START Material for this task

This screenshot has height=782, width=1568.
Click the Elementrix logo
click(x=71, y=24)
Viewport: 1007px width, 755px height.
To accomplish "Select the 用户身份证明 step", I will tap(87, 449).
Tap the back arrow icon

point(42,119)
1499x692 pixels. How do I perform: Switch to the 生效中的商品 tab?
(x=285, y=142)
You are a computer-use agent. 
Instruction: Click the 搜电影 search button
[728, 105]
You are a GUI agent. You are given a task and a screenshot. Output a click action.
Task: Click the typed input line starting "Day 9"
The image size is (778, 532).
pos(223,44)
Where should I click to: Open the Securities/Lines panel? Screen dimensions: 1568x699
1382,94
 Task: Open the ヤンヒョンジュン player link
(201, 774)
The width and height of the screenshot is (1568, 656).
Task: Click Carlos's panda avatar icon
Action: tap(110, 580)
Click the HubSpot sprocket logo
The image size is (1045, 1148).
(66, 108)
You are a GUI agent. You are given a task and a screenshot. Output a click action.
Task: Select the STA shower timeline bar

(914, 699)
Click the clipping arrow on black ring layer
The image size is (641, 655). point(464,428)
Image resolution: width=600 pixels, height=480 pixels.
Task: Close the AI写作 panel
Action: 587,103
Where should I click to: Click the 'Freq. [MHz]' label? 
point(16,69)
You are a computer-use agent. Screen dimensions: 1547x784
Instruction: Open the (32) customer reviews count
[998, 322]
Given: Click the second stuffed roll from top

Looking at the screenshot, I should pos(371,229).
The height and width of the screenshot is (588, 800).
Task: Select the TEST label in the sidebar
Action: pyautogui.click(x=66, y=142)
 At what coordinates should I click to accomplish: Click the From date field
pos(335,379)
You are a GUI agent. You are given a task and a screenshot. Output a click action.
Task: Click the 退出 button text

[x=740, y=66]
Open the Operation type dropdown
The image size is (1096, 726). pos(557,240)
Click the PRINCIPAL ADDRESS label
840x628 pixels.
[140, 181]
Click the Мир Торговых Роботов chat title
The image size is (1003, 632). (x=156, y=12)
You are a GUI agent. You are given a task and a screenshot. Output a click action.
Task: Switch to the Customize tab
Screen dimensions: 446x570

END Material for this task

In this exercise, reproduce each line above exactly.

This screenshot has height=782, width=1568.
Click the Elementrix logo
click(x=71, y=24)
Viewport: 1007px width, 755px height.
To accomplish "Select the 用户身份证明 step", I will tap(87, 449).
Tap the back arrow icon

point(42,119)
1499x692 pixels. How do I perform: Switch to the 生效中的商品 tab?
(x=285, y=142)
You are a computer-use agent. 
Instruction: Click the 搜电影 search button
[728, 105]
You are a GUI agent. You are given a task and a screenshot. Output a click action.
Task: Click the typed input line starting "Day 9"
The image size is (778, 532).
pos(223,44)
Where should I click to: Open the Securities/Lines panel? Screen dimensions: 1568x699
1382,94
 Task: Open the ヤンヒョンジュン player link
(201, 774)
The width and height of the screenshot is (1568, 656).
Task: Click Carlos's panda avatar icon
Action: tap(110, 580)
Click the HubSpot sprocket logo
The image size is (1045, 1148).
(66, 108)
You are a GUI agent. You are given a task and a screenshot. Output a click action.
Task: Select the STA shower timeline bar

(914, 699)
Click the clipping arrow on black ring layer
The image size is (641, 655). point(464,428)
Image resolution: width=600 pixels, height=480 pixels.
Task: Close the AI写作 panel
Action: 587,103
Where should I click to: Click the 'Freq. [MHz]' label? 
point(16,69)
You are a computer-use agent. Screen dimensions: 1547x784
Instruction: Open the (32) customer reviews count
[998, 322]
Given: Click the second stuffed roll from top

Looking at the screenshot, I should pos(371,229).
The height and width of the screenshot is (588, 800).
Task: Select the TEST label in the sidebar
Action: pyautogui.click(x=66, y=142)
 At what coordinates should I click to accomplish: Click the From date field
pos(335,379)
You are a GUI agent. You are given a task and a screenshot. Output a click action.
Task: Click the 退出 button text

[x=740, y=66]
Open the Operation type dropdown
The image size is (1096, 726). pos(557,240)
Click the PRINCIPAL ADDRESS label
840x628 pixels.
[140, 181]
Click the Мир Торговых Роботов chat title
The image size is (1003, 632). (x=156, y=12)
You are a GUI agent. You are given a task and a screenshot. Output a click action.
Task: Switch to the Customize tab
Screen dimensions: 446x570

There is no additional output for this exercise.